COO Rivera spoke of troubling issues in the last two weeks of visits.

Mable Payne's child has been bullied at Ariel Academy and she had to file a police report. She said that two girls in the bathroom grabbed five inches of her daughter's hair from her scalp. A safety transfer was suggested and CPS suggested a meeting with the principal. She said the principal said no safety transfer. Mable Payne said her child cannot remain at the school. She added that bullying in CPS schools is out of control. She said she even sat in her daughter's class to help the teacher and students.

Both CEO Jackson and Security Chief Jadine Chou said they were not aware of this situation.

Cassia Jones, a former CPS student, also spoke of bullying issues.

CEO Jackson said the parent had asked for a conference with other family members and was denied the request.

Security Chief Chou said that actions are in place to address these concerns.

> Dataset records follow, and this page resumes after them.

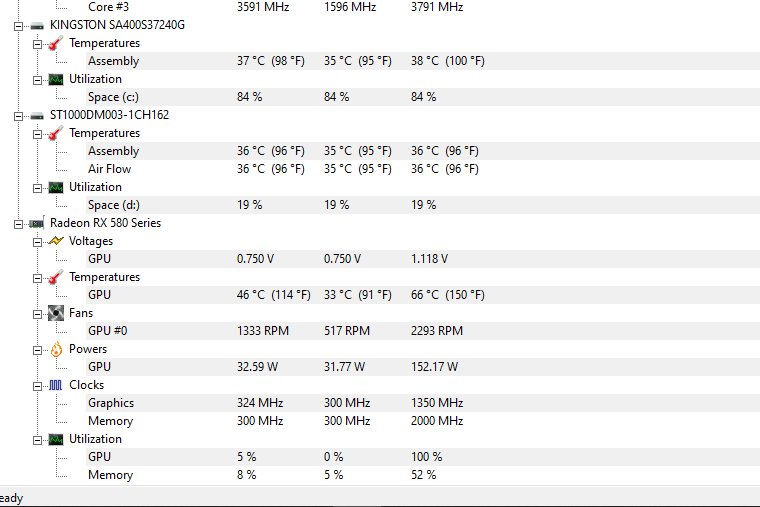Viewport: 760px width, 507px height.
Task: Click the Clocks waveform icon
Action: click(x=56, y=385)
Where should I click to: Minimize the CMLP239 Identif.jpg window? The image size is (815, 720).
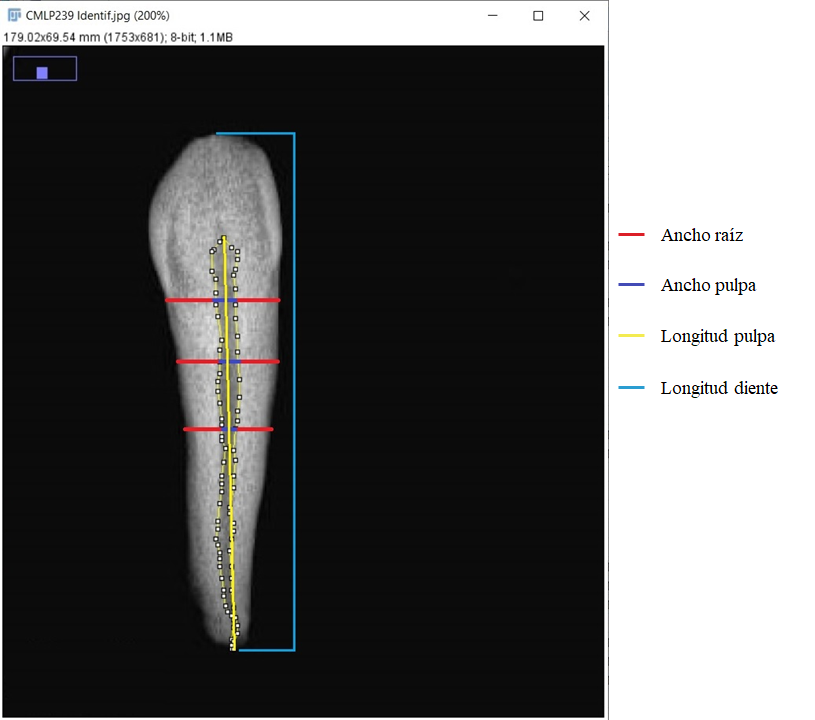(492, 16)
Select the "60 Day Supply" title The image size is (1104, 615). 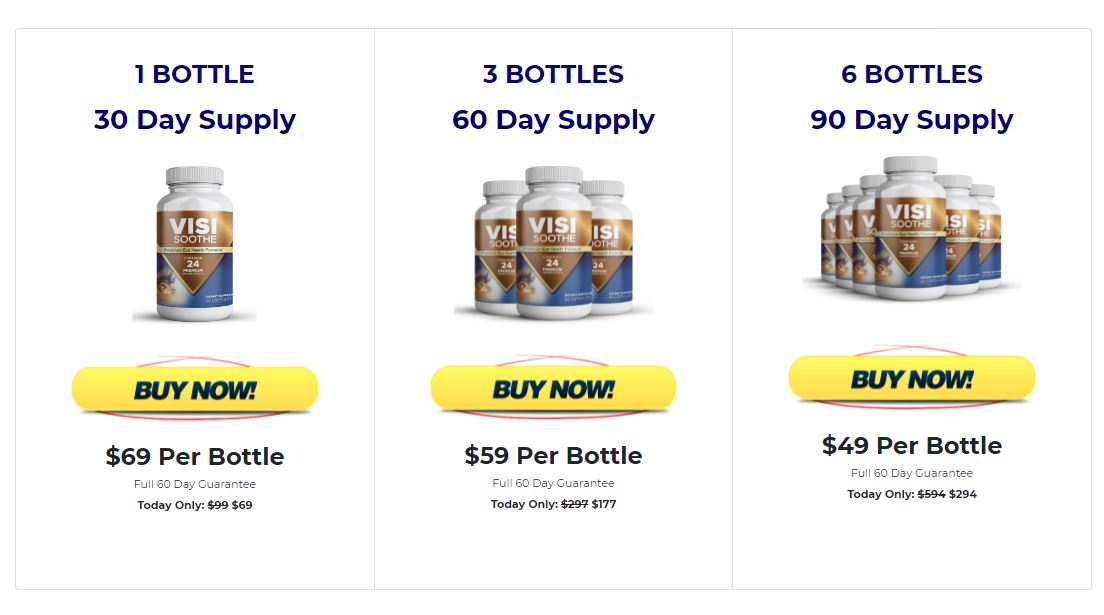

Board President Clark said that the focus should be on getting your child back in class. Bullying should not be tolerated.

After a few remarks by board members, Board Member Ward read the motion for the board to go into closed session.


March 25, 2018 at 6:44 PM

By: Marybeth Foley

Dirksen Elementary School

Speaker Nadja Naguib-Agha spoke about Everett McKinley Dirksen Elementary School, not Decatur Classical School.